On distinguera notamment deux séries de comportements liés à l’usage d’un habitat léger, selon que le déploiement de ce type d’habitat s’effectue en dehors ou au sein des terrains aménagés prévus pour l’hébergement de loisir.
b) L’habitat léger permanent en-dehors des terrains aménagés : entre itinérance et illégalité
(i) Le cas particulier de l’habitat des gens du voyage : quand habitat permanent rime avec mobilité
Les habitats légers qui constituent l’habitat permanent des gens du voyage ne constituent pas à proprement parler, du point de vue de la réglementation, des habitats légers de loisirs. Quand bien même ils peuvent prendre matériellement une forme identique à certains habitats légers de loisir (essentiellement les caravanes), leur destination différente entraîne une qualification juridique distincte comme « résidences mobiles terrestres », qui sont supposées, aux termes notamment des lois de 1990 et 2000, être accueillies dans aires d’accueil spécifiques, voire même faire l’objet d’une taxation spécifique (28).
La mission ne s’est pas spécifiquement penchée sur ce statut très particulier, qui se situait à l’extrême limite de son objet d’étude. Elle renvoie aux travaux de la mission d’information, créée en septembre 2009 au sein de la commission des lois, portant précisément sur le bilan et l’adaptation de la législation relative à l’accueil et l’adaptation des gens du voyage, qui devrait rendre ses conclusions à l’automne 2010.

:: Informations fournies ::
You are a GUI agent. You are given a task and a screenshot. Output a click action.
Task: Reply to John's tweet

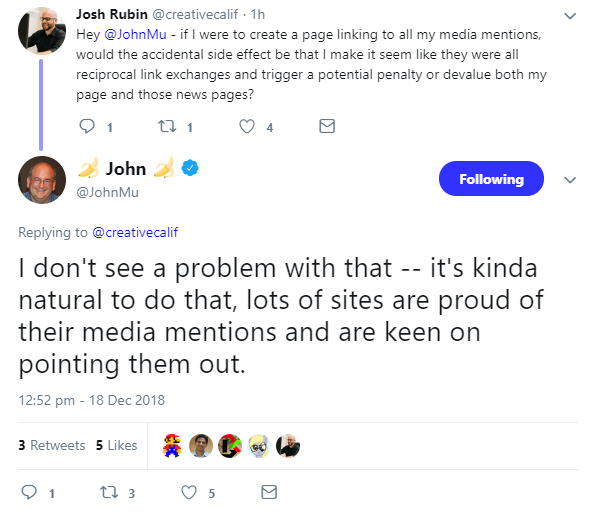30,492
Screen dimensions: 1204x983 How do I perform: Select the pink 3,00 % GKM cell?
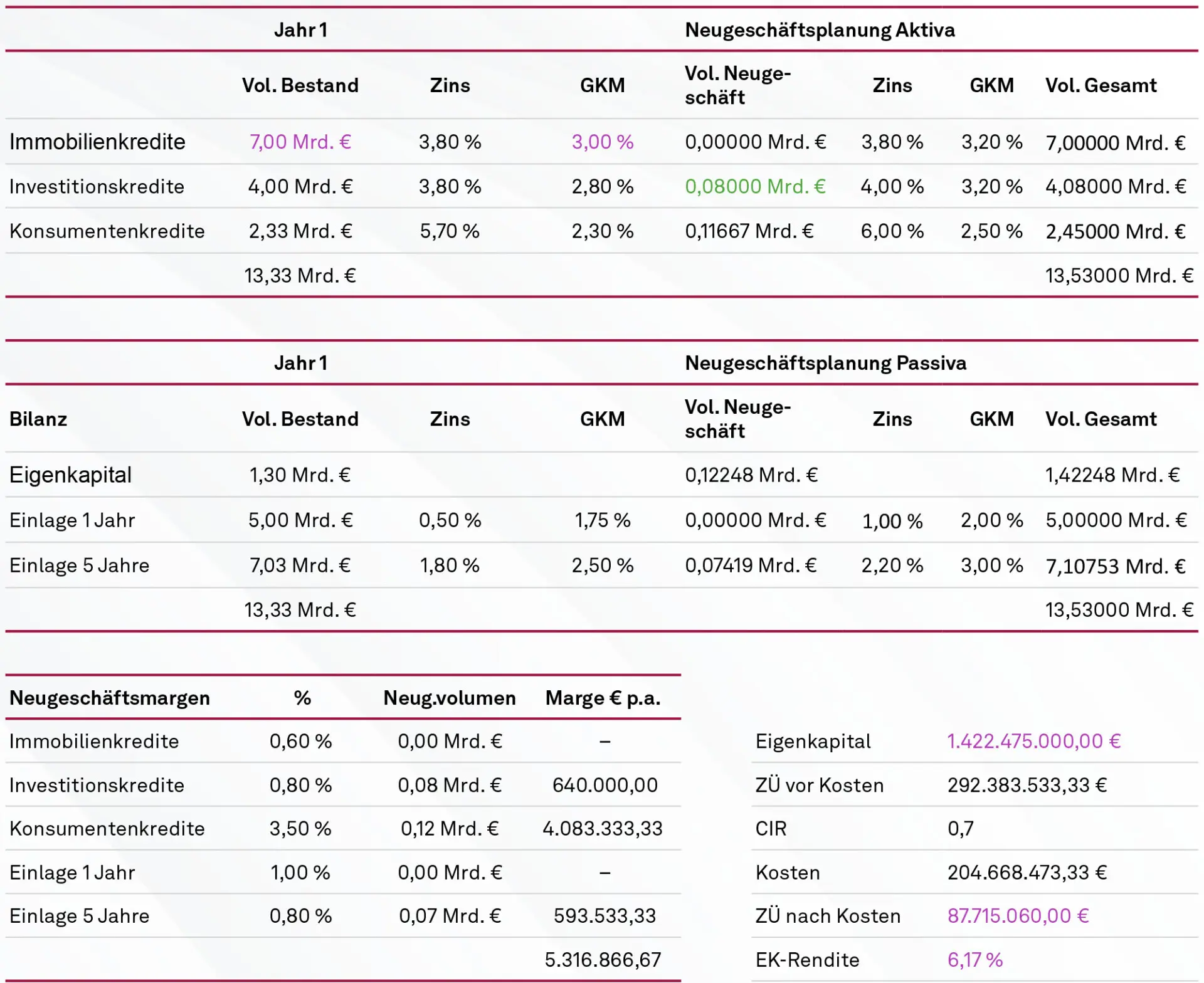tap(602, 142)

:: Consigne 1 ::
D'après l'extrait sur l'habitat léger, sous quelle qualification juridique sont rangés les habitats permanents des gens du voyage ?
:: Consigne 2 ::
Recopiez mot pour mot, dans l'extrait sur l'habitat léger, le passage allant de « On distinguera notamment » jusqu'à « l’hébergement de loisir. ».
:: Consigne 3 ::
Reprenez l'extrait sur l'habitat léger et poursuivez-le après sa dernière phrase.
La liste ne sert pas ici.

:: Bonne réponse 1 ::
Celle de « résidences mobiles terrestres ».

:: Bonne réponse 2 ::
On distinguera notamment deux séries de comportements liés à l’usage d’un habitat léger, selon que le déploiement de ce type d’habitat s’effectue en dehors ou au sein des terrains aménagés prévus pour l’hébergement de loisir.

:: Bonne réponse 3 ::
Tout juste est-il permis, à partir de cet exemple des gens du voyage, de faire remarquer qu’en pratique, la mobilité n’est pas incompatible avec ce qu’on appelle par ailleurs l’habitat permanent.
(ii) L’habitat permanent sur parcelles privées, entre sédentarisation et habitat précaire subi
Cette forme d’habitat permanent se trouve à la confluence de deux logiques : d’une part celle de certaines personnes nomades en voie de sédentarisation, d’autre part celle de populations précaires pour lesquels l’habitat léger constitue une forme d’hébergement subie, souvent du reste plus isolée.
On peut voir apparaître sur ces parcelles, selon les cas, des types d’habitats légers très différents, qui parfois, en dépit de leur immobilisation, ne se distinguent absolument pas des habitats implantés dans les terrains de camping. Se pose principalement, du point de vue réglementaire, la question de la légalité de ce type de campement, eu égard au régime d’implantation des habitats légers. Il est évident que ces situations précaires soulèvent bien d’autres problématiques.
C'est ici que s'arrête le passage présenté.